ATLANTA (AP) - A lawsuit filed Tuesday said Georgia’s secretary of state violated the law and deprived citizens of their right to vote by canceling a schedule election for a state Supreme Court seat.
The civil rights suit against Secretary of State Brad Raffensperger was filed in federal court in Atlanta by three Georgia voters. It is rooted in Raffensperger’s decision to cancel a scheduled May 19 election for Justice Keith Blackwell’s seat on the state Supreme Court. Blackwell had announced his intention to resign in November and Republican Gov. Brian Kemp said he planned to fill the seat by appointment.

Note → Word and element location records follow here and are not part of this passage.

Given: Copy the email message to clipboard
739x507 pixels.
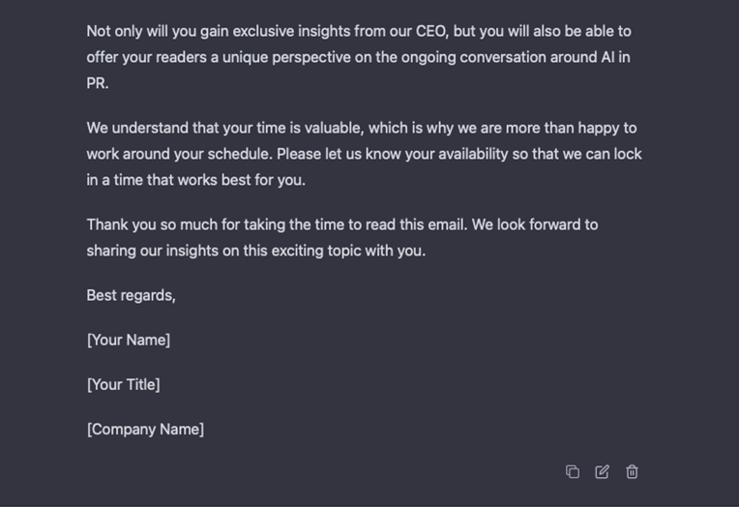Looking at the screenshot, I should [x=573, y=471].
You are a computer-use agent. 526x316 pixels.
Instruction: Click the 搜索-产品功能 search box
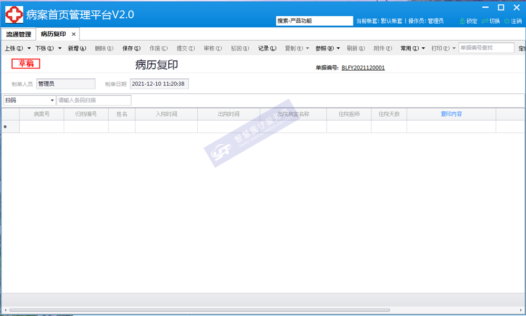click(315, 21)
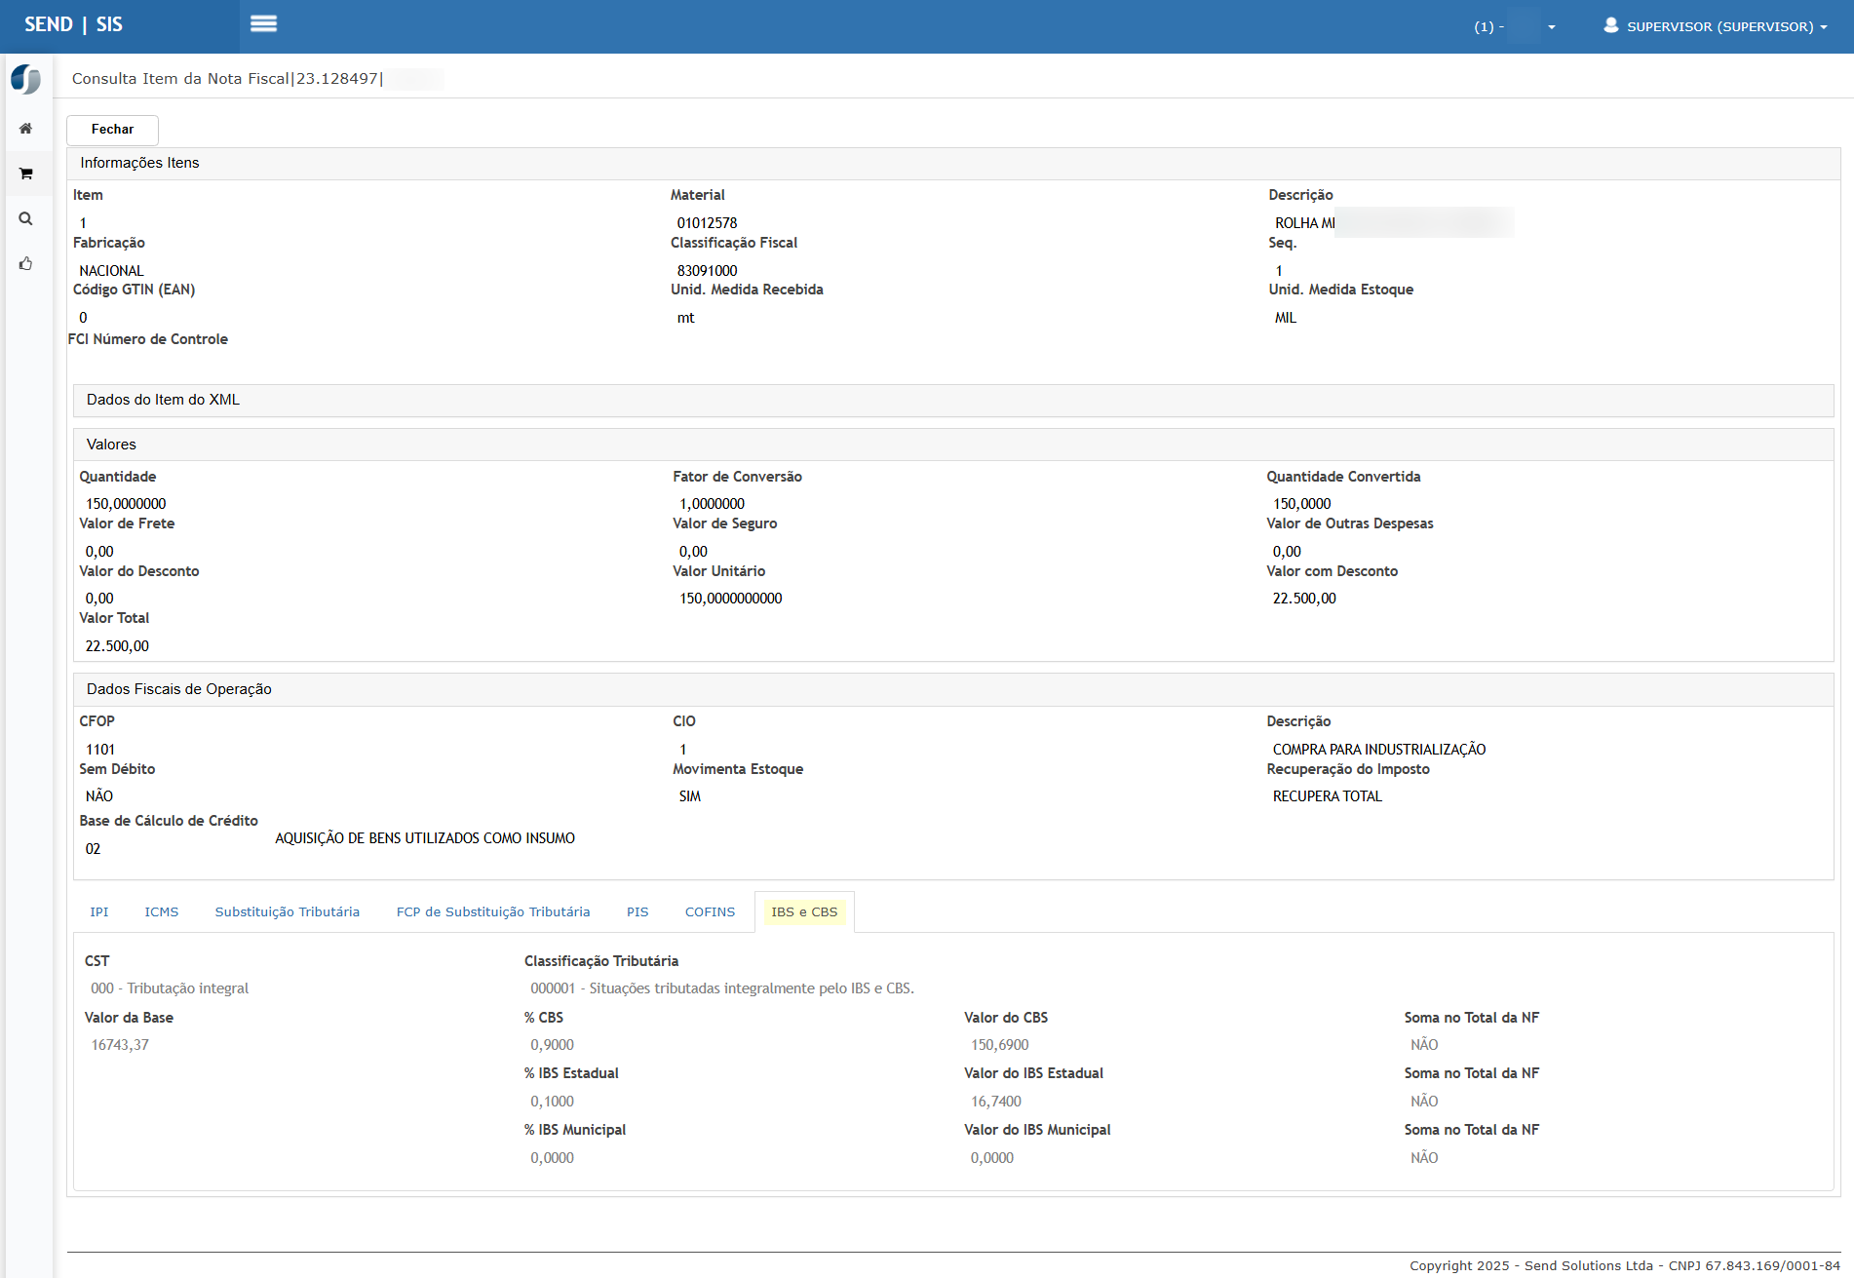Toggle the hamburger menu in the top bar

263,24
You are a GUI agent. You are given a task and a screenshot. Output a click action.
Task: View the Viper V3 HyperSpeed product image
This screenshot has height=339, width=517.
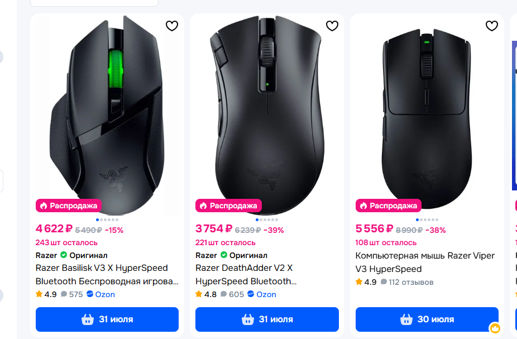[427, 112]
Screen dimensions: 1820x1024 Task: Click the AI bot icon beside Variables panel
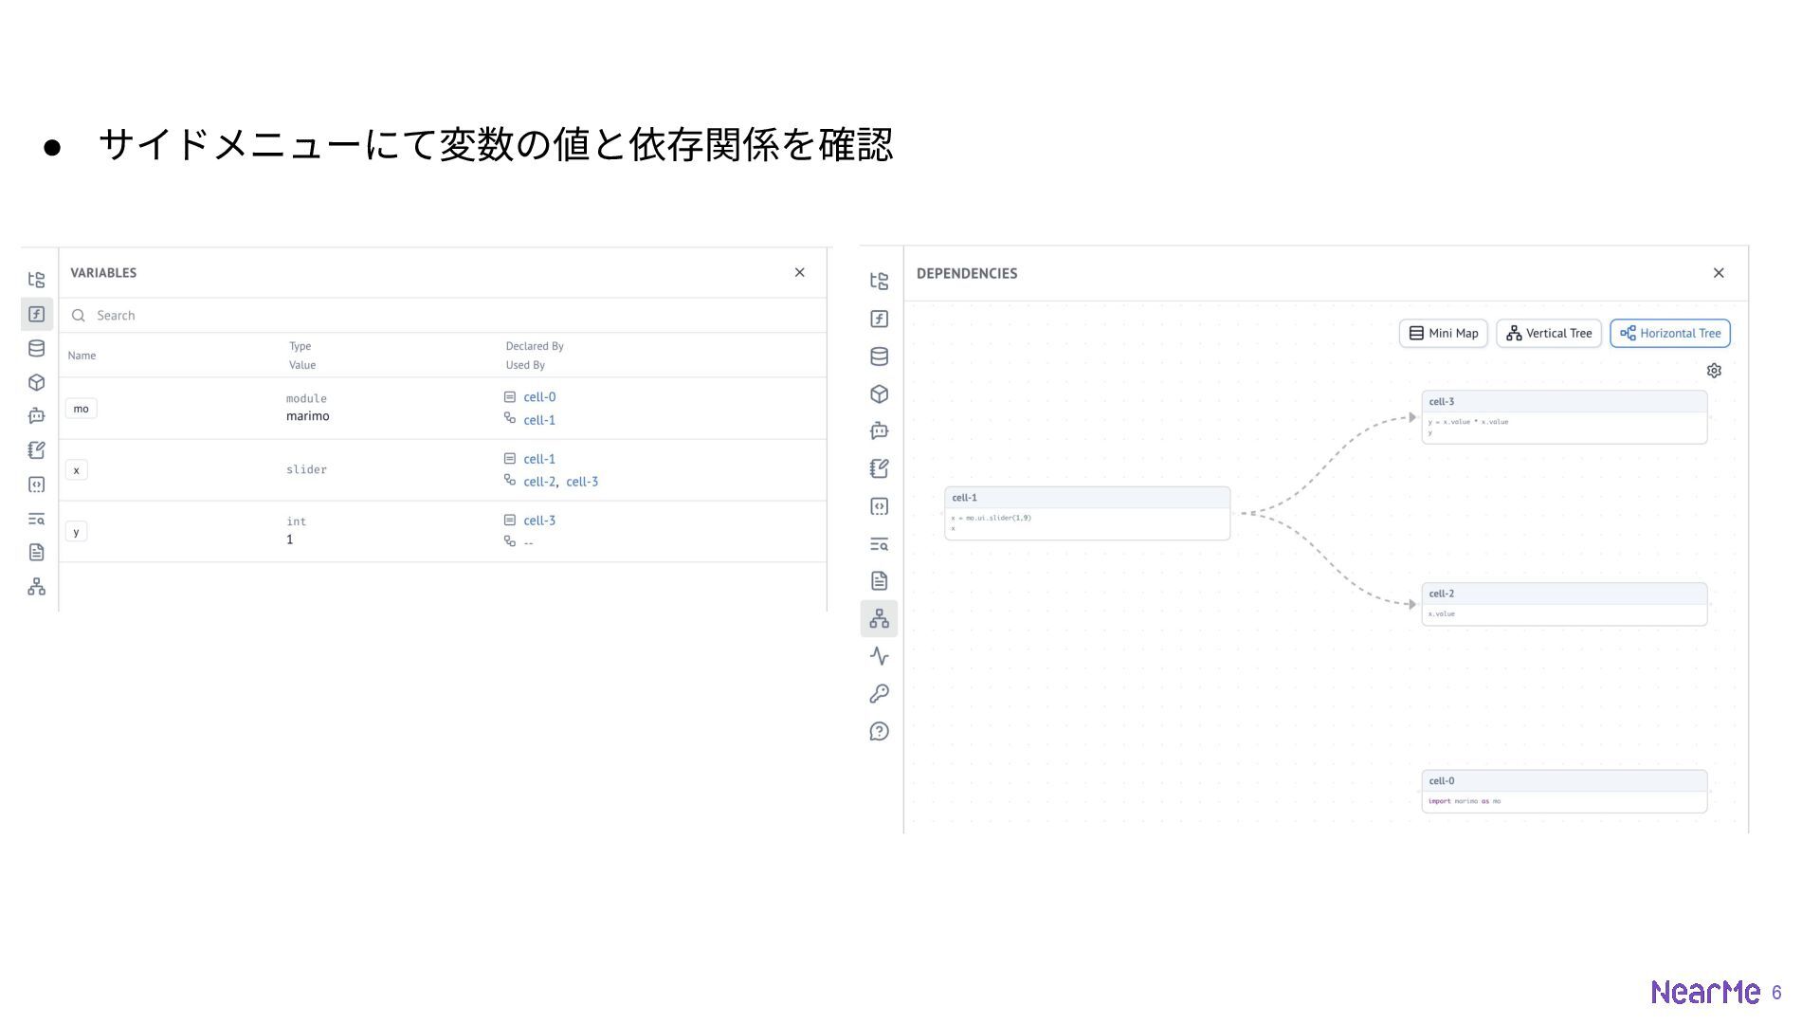[x=36, y=416]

Raffensperger spokesman Walter Jones declined to comment, citing the pending litigation.
The cancellation has already prompted two earlier lawsuits filed in Fulton County Superior Court by would-be candidates for Blackwell’s seat who allege that the cancellation was illegal. A judge ruled that Raffensperger didn’t violate the law and that Kemp could rightfully fill the seat by appointment. Appeals are pending before the state Supreme Court.
Blackwell continues to occupy his seat on the high court and his resignation isn’t effective until Nov. 18, meaning it hasn’t created a vacancy that the governor has the power to fill, the new federal lawsuit says.
“Georgia law does not give the Secretary the authority to deem an occupied seat on the Georgia Supreme Court vacant,” the lawsuit says. “To call an occupied seat vacant is to confound the meaning of both ‘occupied’ and ‘vacant.’”
That means the cancellation of the election violates state law, and a violation of state law that disenfranchises voters is a violation of the Fourteenth Amendment’s due process guarantee, the suit says.
But even if state law allows Raffensperger not to hold an election for Blackwell’s seat, that state law and Raffensperger’s actions under that law violate the U.S. Constitution, the lawsuit says.
“The United States Constitution does not require that state justices be elected,” the suit says. “Once the State decides that justices are to be elected, however, the State may not invidiously, arbitrarily, or unreasonably disenfranchise voters.”
The lawsuit asks a judge to issue an order directing Raffensperger to take all steps necessary to hold the previously scheduled nonpartisan election for Blackwell’s seat.
Blackwell, 44, had served two years on the Georgia Court of Appeals before then-Gov. Nathan Deal tapped him in 2012 to join the state Supreme Court. Blackwell appeared on a list of potential U.S. Supreme Court nominees that President Donald Trump made public during his 2016 campaign.
Blackwell said in his resignation letter that he had decided a return to private practice would be in the best interest of his family.